This amendment updates OPWDD’s 1915(c) Home and Community Based Services (HCBS) waiver program, to make permanent several flexibilities that were temporarily permitted during the Covid-19 pandemic as part of OPWDD’s Appendix K emergency waiver. This amendment, which has an effective date of October 1, 2023, will ensure that these flexibilities do not lapse when the  Appendix K waiver expires on November 11th. The amendment includes the following changes, among others:

Programmatic Changes

  • Allowing Family Education and Training services to be delivered via remote technology;
  • Adding “home-enabling supports” to Assistive Technology-Adaptive Device services for individuals that live in the community; and
  • Returning to higher “hard limits” on Environmental Modifications, Assistive Technology, and Vehicle Modifications. However, these limits will not take effect until all remaining American Rescue Plan Act (ARPA) funds are exhausted or until they expire in March 2025.

Fiscal Changes

  • Making permanent the temporary Covid-19 rate enhancements for Intensive Behavioral Services;
  • Changing the timeframe for rebasing provider costs from four years to five years, starting July 1, 2024, so that OPWDD can evaluate the impact of Covid-19;
  • Delaying until July 1, 2024 the rebasing of transportation costs for day services;
  • Continuing the State’s ability to calculate occupancy adjustments for Residential Habilitation;
  • Removing the Self-Direction Fiscal Intermediary and Broker fees and the Personal Resource Account (PRA) table from the waiver to allow OPWDD to make updates on a more timely basis without submission of an amendment and subsequent federal approval;
  • Eliminating the second phase of the Consolidated Fiscal Report (CFR) penalty of 50% for late submissions, while retaining the first phase penalty of 2%;
  • Further delaying implementation of the 15% cap on administrative cost reimbursement until at least October 1, 2023; and
  • Clarifying that one-time bonuses and similar funding that are reported in the CFR may be excluded for rate-setting purposes.

Other

  • Changing the scope of Division of Quality Improvement (DQI) reviews.

The approved amendment does not include the proposal to allow individuals over 60 who reside in certified settings to receive Respite services which was included in the draft amendment. OPWDD “remains committed to evaluating and assessing options to move forward with a senior-focused service option to address retirement-related socialization needs.”

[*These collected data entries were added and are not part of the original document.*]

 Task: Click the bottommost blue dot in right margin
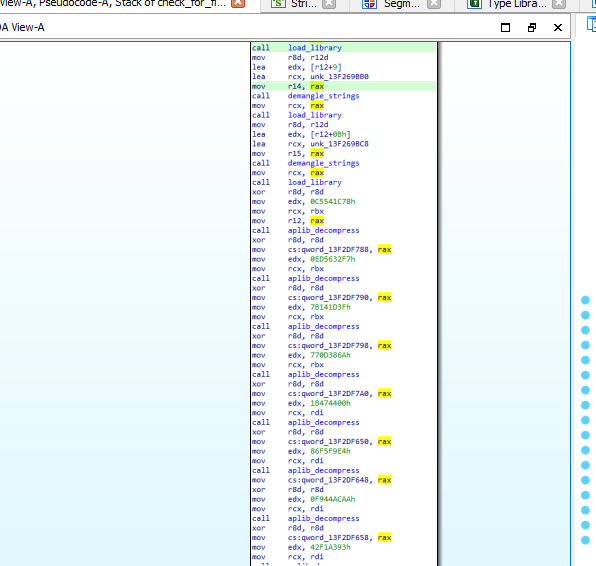[x=585, y=540]
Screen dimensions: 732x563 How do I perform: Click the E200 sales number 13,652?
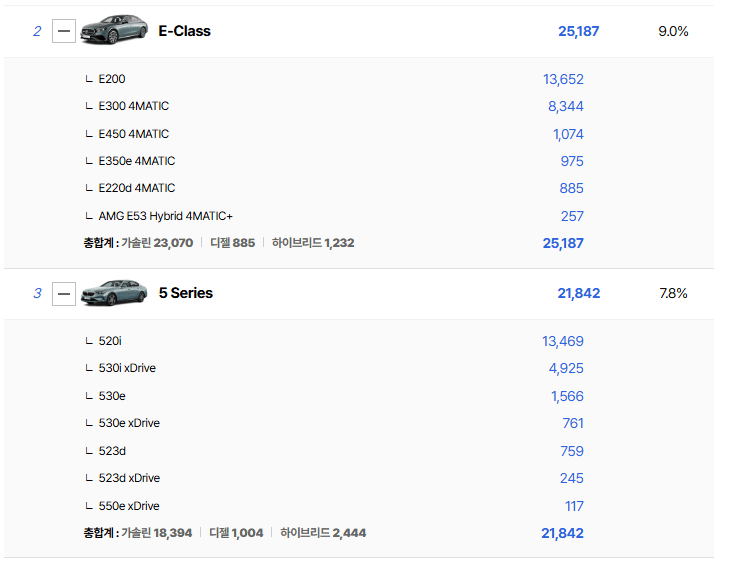click(563, 79)
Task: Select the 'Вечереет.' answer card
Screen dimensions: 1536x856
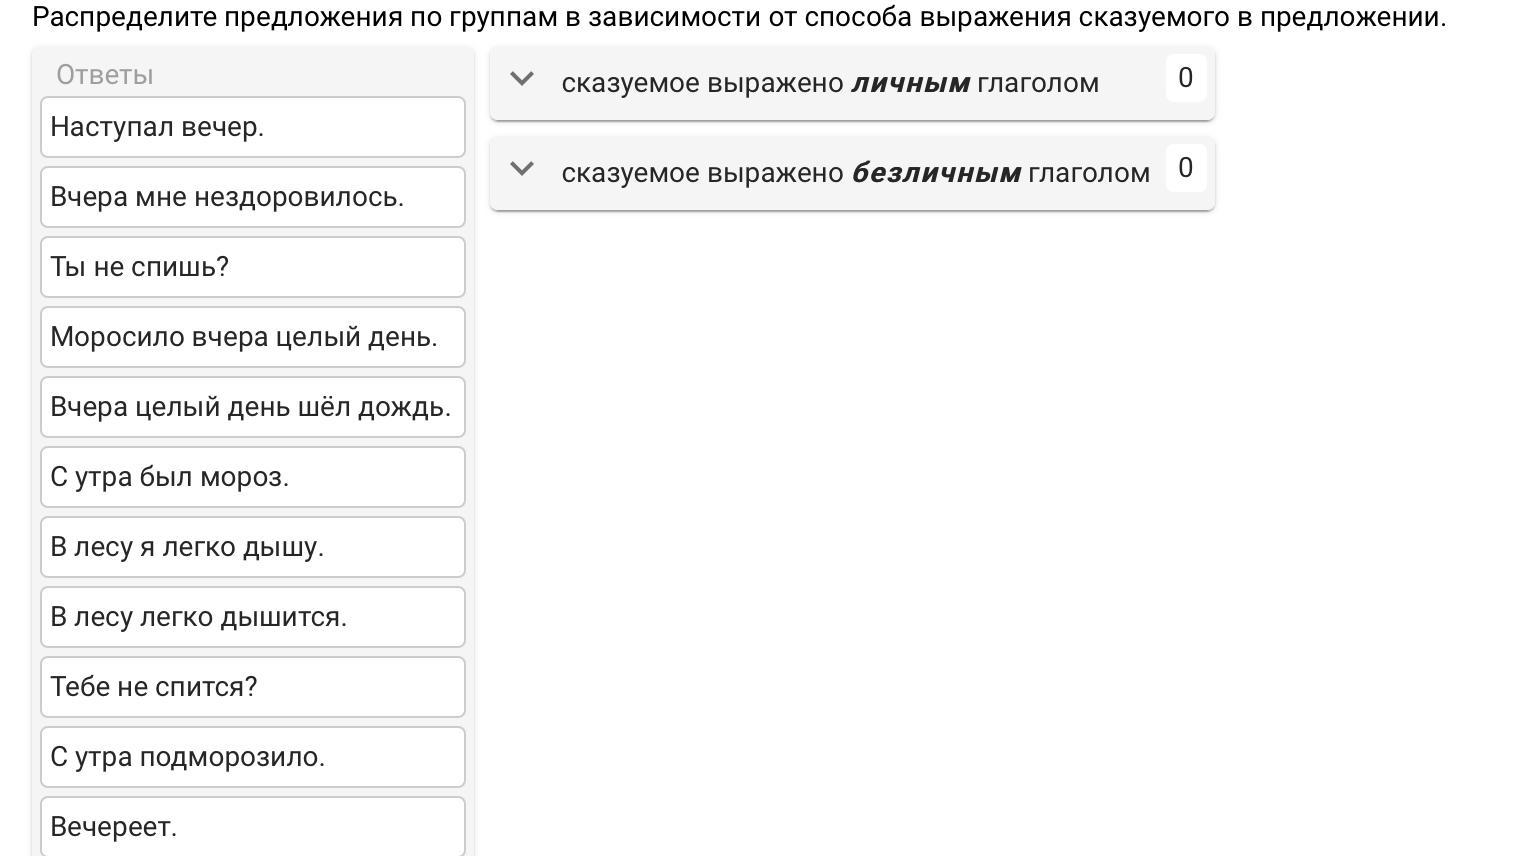Action: [x=253, y=826]
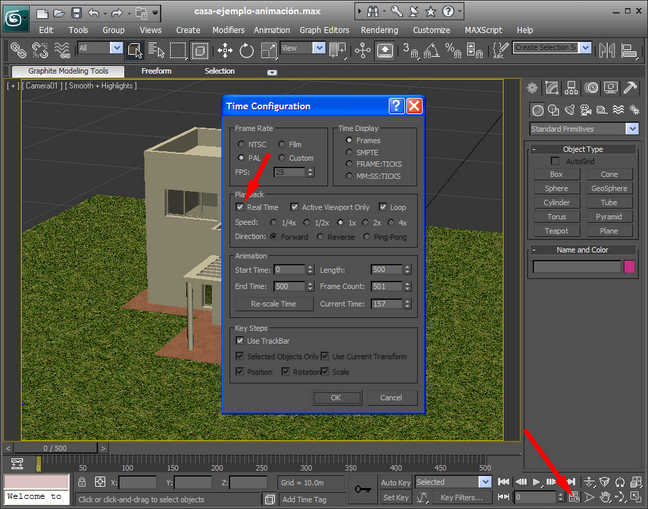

The amendment is available here. A “plain language” summary of the amendment is available here. OPWDD responses to public comment are available here. Additional guidance on these changes will be provided by OPWDD over the next few weeks.

NY Independent Asssessor to Begin Conducting Personal Assistance Reassessments in January 2024
On October 2nd, the New York State (NYS) Department of Health (DOH) issued a letter to Medicaid managed care plans announcing that the New York Independent Assessor (IA) will expand its range of activities related to personal assistance assessments.

Specifically, beginning January 2024, the IA will now conduct the following activities for adults (18+) seeking personal care services (PCS) or consumer-directed personal assistance services (CDPAS): 

  • Sending reminder notifications to individuals who need routine reassessments; and
  • Conducting non-routine reassessments (e.g., change in condition, consumer requested).

The IA will begin to provide these services on a phased-in basis by county, as outlined on the second page of the letter here. Until the implementation dates indicated in the chart for each county, Local Departments of Social Services (LDSS) and managed care plans will remain responsible for all reassessments. LDSS and managed care plans remain responsible for all assessments (initial and reassessment) of individuals under age 18 until further notice.

Further information, including guidance documents and webinars outlining implementation, will be forthcoming. Questions may be submitted to independent.assessor@health.ny.gov.

OASAS Establishes CASAC-Provisional Credential to Address Workforce Crisis
On October 4th, the NYS Office of Addiction Services and Supports (OASAS) issued an emergency/proposed rule to establish an additional credential for Credentialed Alcoholism and Substance Abuse Counselors (CASACs). The new credential will be called the CASAC-Provisional (“CASAC-P”) and will allow individuals with a bachelor’s or master’s degree in human services to be hired in OASAS-certified programs with minimum qualifications while they are working towards their credential as a full CASAC. OASAS will also streamline the credentialing process and expedite the process for obtaining a renewal for a credential. OASAS intends for these changes to address the ongoing workforce crisis, specifically the expiration of the “social work exemption” in 2022.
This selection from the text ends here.